The final piece of Monaro's significant handling armoury is its steering. The steering gear ratio has actually been slowed by 13 per cent over Commodore, while the stiffness of the torsion bar within the steering gear valve has been increased by 14 per cent. That means more driver input is required for the same level of steering lock and that Monaro's steering is slower than SS Commodore's, but the result is crisper turn-in, better feedback and far greater steering precision.

This is easily the best, most communicative steering Holden we've driven. The only consolation for regular Commodore drivers is that the steering is just one of Monaro's improved technologies that will some day filter down to garden variety sedans.

Monaro's use of projector beam headlights necessitated the modification of the Gen III V8's induction system and Holden capitalised on the opportunity to bless Monaro with more appropriate aural tones. The Chev is not known for producing a melodious V8 engine note but Monaro improves on this markedly, offering a deeper, more serious induction sound that can be appreciated from both inside and out.

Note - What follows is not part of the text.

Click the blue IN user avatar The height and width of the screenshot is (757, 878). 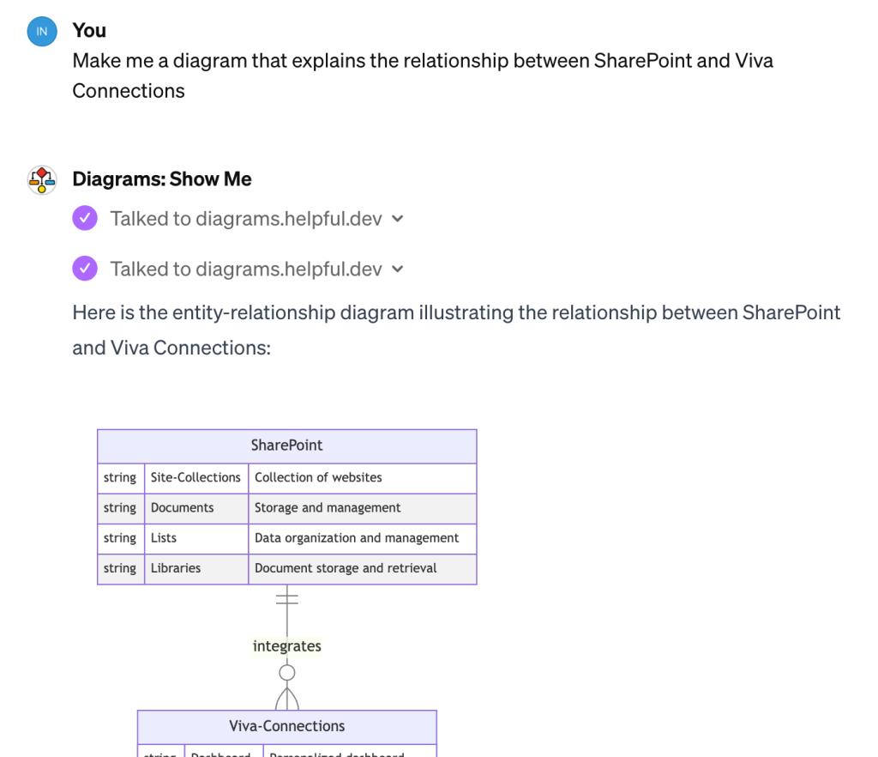(x=42, y=32)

Minor niggles include a reduction in both rear leg and headroom, with rear passengers now positioned below the rear glass, plus the lack of a full-size spare wheel and a thru-loading system for the twin rear buckets. Also, the electrically operated front seats have a tilt/slide function for rear seat access, but it works slowly and does not quite extend forward enough to allow easy egress.

The fitment of a space-saver spare aside, these are minor issues that relate to rear seating - something we don't expect to be a high priority for potential Monaro customers.

Performance will be, however, and this is something the CV8, in particular, offers in droves. But we expected that. What we didn't expect was Monaro's handling to be so well credentialled and so different to Commodore.

Holden has succeeded in bringing the stylish new Monaro to market in record time and with a high level of equipment at a sensible price. Even more impressive, however, is that Monaro offers a unique driving experience that's both more comfortable, more rewarding and dynamically superior to any Holden before it. HSV's forthcoming Coupe will ceratinly have its work cut out for it.